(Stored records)

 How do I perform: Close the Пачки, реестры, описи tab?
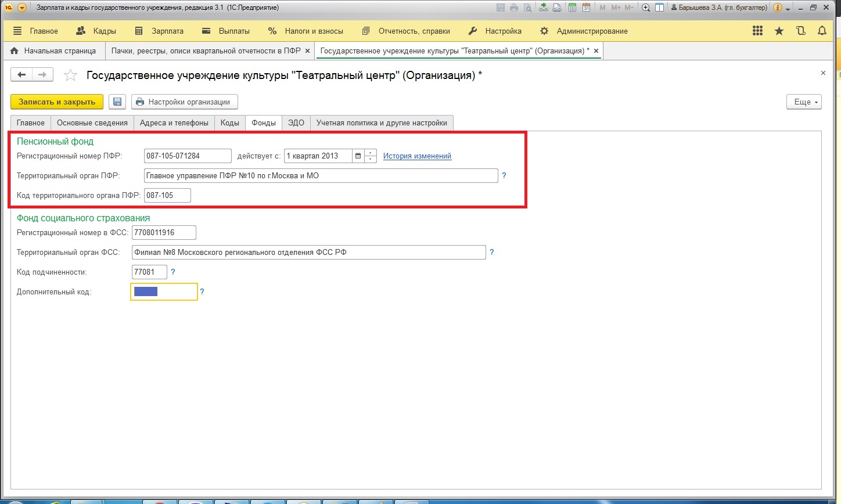[308, 51]
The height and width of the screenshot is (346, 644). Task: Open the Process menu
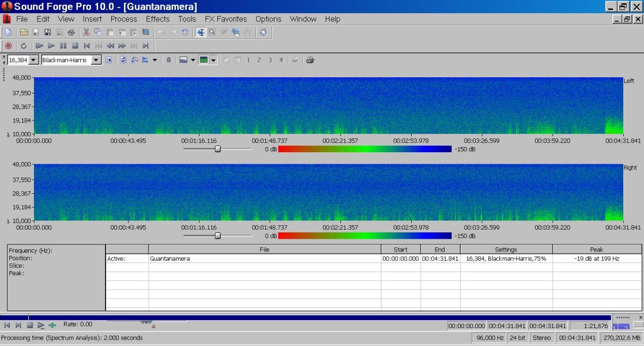point(123,19)
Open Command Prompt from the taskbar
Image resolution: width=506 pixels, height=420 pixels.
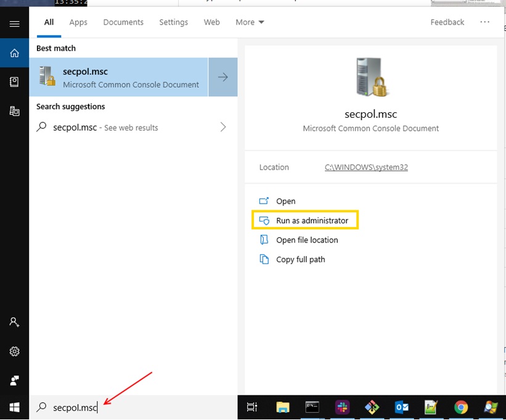[x=312, y=407]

#### Exercise details
Go through the entries and retype each one exactly, skipping any image.

#### Written reply
 How do I perform: Close the Пачки, реестры, описи tab?
[308, 51]
The height and width of the screenshot is (346, 644). Task: Open the Process menu
point(123,19)
Open Command Prompt from the taskbar
Image resolution: width=506 pixels, height=420 pixels.
[x=312, y=407]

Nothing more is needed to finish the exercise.